The Age, Melbourne

Dispositions
By McKenzie Wark
Salt Publishing
Reviewed by Ashley Crawford

McKenzie Wark's most recent book, Dispositions, is described on the jacket as his first novel, which, as soon as you start it, begs the question: What exactly is a novel in this day and age?

This is not, altogether, a work of fiction. But nor is it a simple fact-based diary. Dispositions skitters between the real and the poetic; a love letter to a wife in a different city, a melancholy musing on the idea of 'home' and an intense travelogue that comes to an abrupt end, all too aptly, on September 11.

At times Dispositions recalls Godfrey Reggio's 1983 film Koyaanisqatsi, zig zagging around longitude and latitude all madly and obsessively recorded by a global position system. At other times it is a Whitmanesqe play on nature and nurture, then shifting abruptly to the doof doof rhythm of DJ Spooky sampling samples.

If you like words, wordage and word play you will either love this strange tome or despise it as being too clever for its own good. To say that it is indulgent is inevitable, but not necessarily in the negative sense that word most often implies. Wark's tone is considered poetic; when it borders on the overly romantic it comes straight back with an incisive critique of the world around us.

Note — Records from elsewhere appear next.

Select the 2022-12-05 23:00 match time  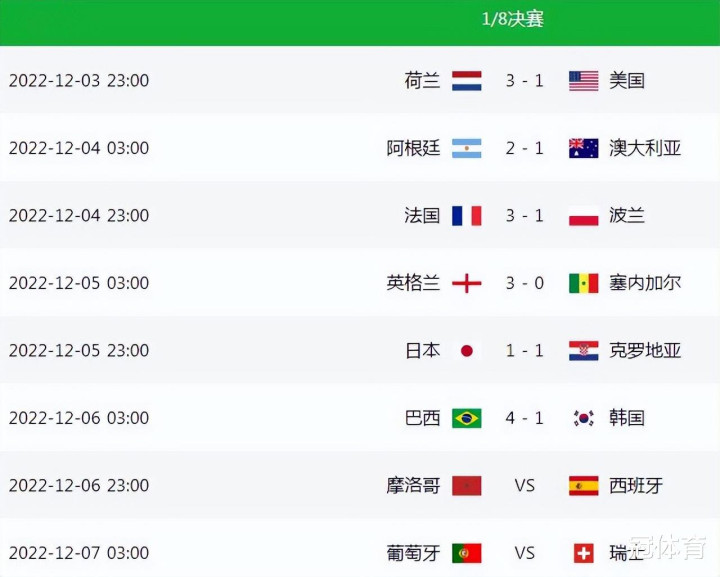(x=79, y=351)
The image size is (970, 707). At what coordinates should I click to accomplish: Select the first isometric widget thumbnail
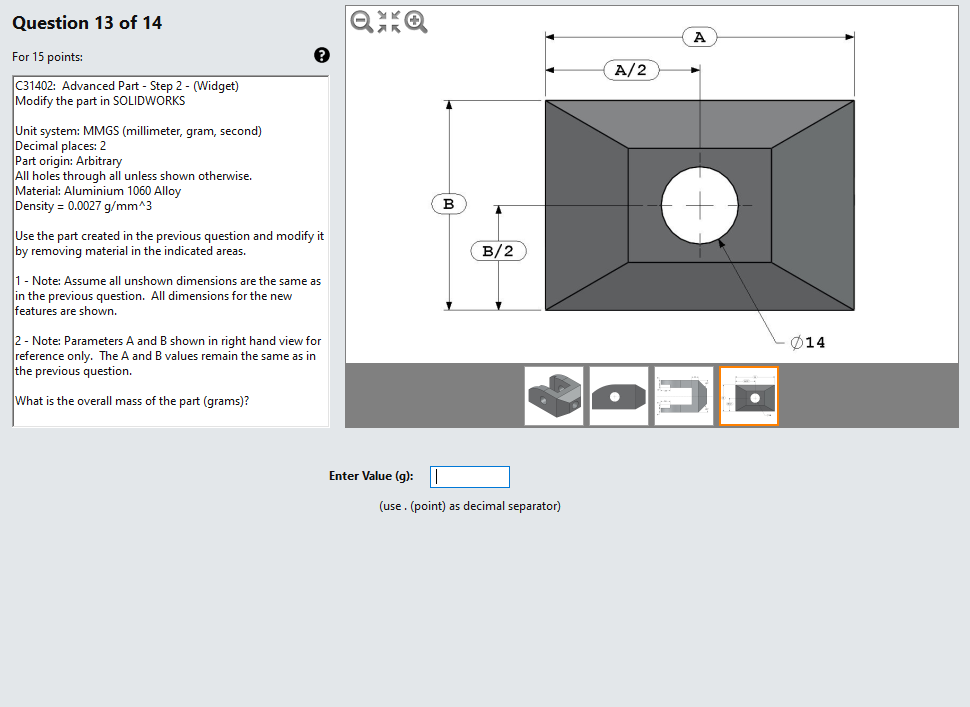(x=554, y=395)
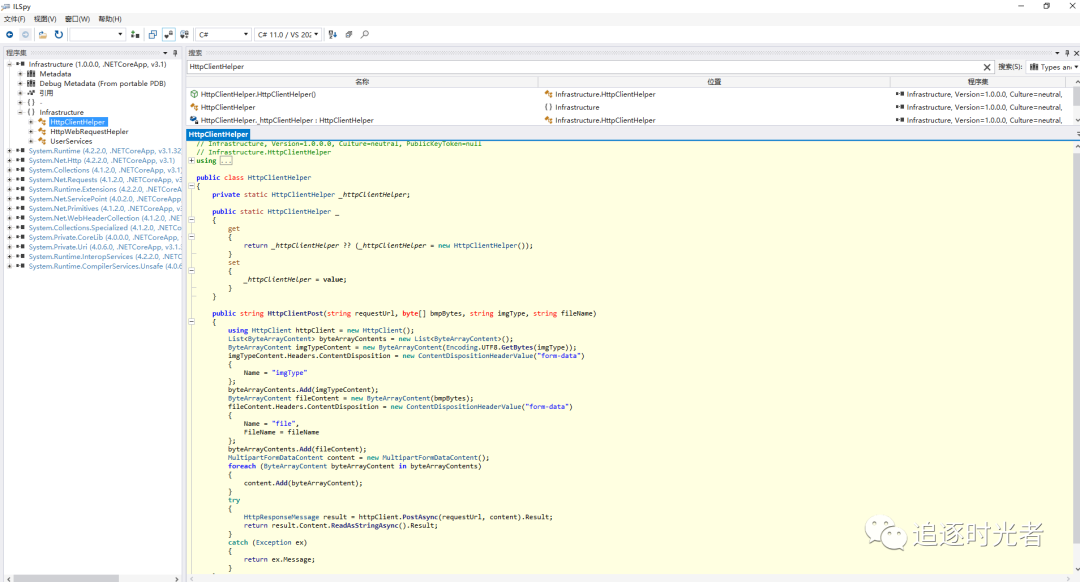Toggle show all types and members button
Viewport: 1080px width, 582px height.
(183, 34)
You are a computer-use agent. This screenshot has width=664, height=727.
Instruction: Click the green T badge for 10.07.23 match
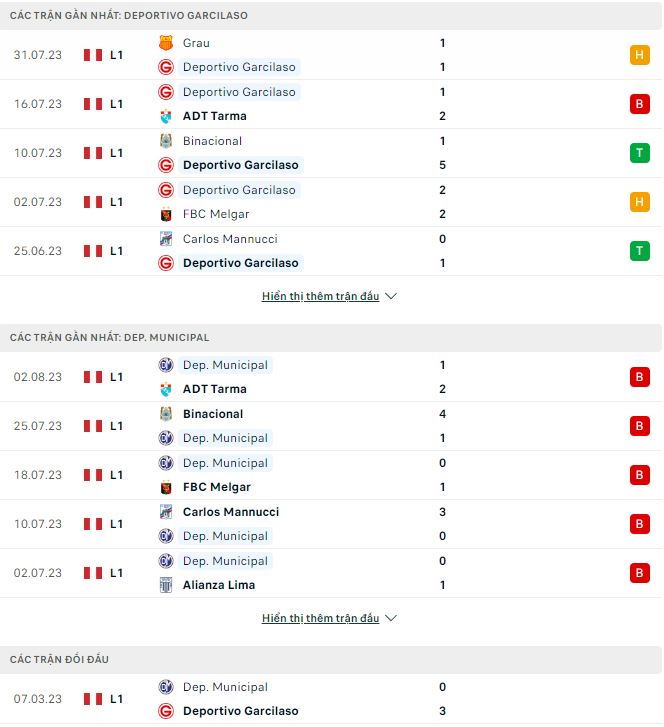click(639, 153)
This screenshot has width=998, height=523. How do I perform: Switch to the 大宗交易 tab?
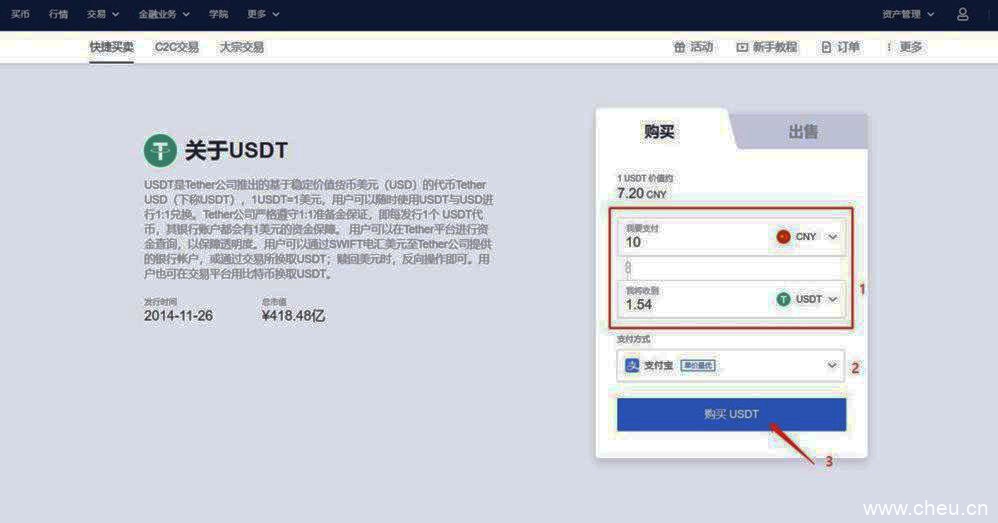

This is Wark's fourth book. His previous forays, such as Virtual Geography, have been substantially academic and, given that he reaches media studies and non-fiction writing at the State University of New York, one might have expected the same. Certainly there are quotations from the master theoreticians; Baudrillard, Virillio and Deleuze all get a look in, but don't expect a footnote. Words from others are italicised and then listed via the time of writing and date at the rear of the book. Wark has gone out of his way to eschew expectations and in the process has proven himself to be a perceptive romantic.

Subjects veer from sector to sector, from music to literature to art. Wark on DJ Spooky:

"DJ Spooky has the virus. Music turns his cells over to its combustible productions. Codework of pure music cells, factories of sound. A fire engine turns a corner and adds its wave to the wave."

Being essentially diaristic, much of Dispositions is set in New York City. Wark on the Chrysler Building (although he is not so crass as to name the building):

"The joy of the city, cruel and throughtless funhouse. The imperfect grid of it, the numbered containers. Here things happen, pressed into space 'til it crinkles. And from within these folds comes the form. The silver tapered tower, with its arc of triangular windows at the apex, blooming from the nondescript pleats. A shiny hood ornament for the pulsating vehicle. Pleasing proof of the possible."

But while a marvellous and riveting cultural and geographical travelogue, at heart Dispositions relays the meandering thoughts of a person about to turn 40, transposed into an alien city, unemployed, his wife in another city and his friends in another country. There are ruminations on society, politics (a columnist for the Australian for nine years, Wark has described himself as "a lapsed Marxist in the pay of Rupert Murdoch") and even the beleaguered life of squirrels in Central Park. At heart, Dispositions is a multi-textured mid-life crisis described with both heart and intellect. Essentially lost, the author clutches a Global Positioning System, opening each section with a geographical location: "12.10 PM EST North 40.73534º Elevation 224'" as though this technological grounding will get him through the day.

The term postmodern in North America, especially when it refers to literature, lacks the metallic aftertaste it has taken on in Australia. Such authors as Don DeLillo and David Foster Wallace are often described as post modern in their play with form. In this regard, McKenzie Wark could well be described as Australia's first literary postmodernist.

Images from this book will haunt long after reading.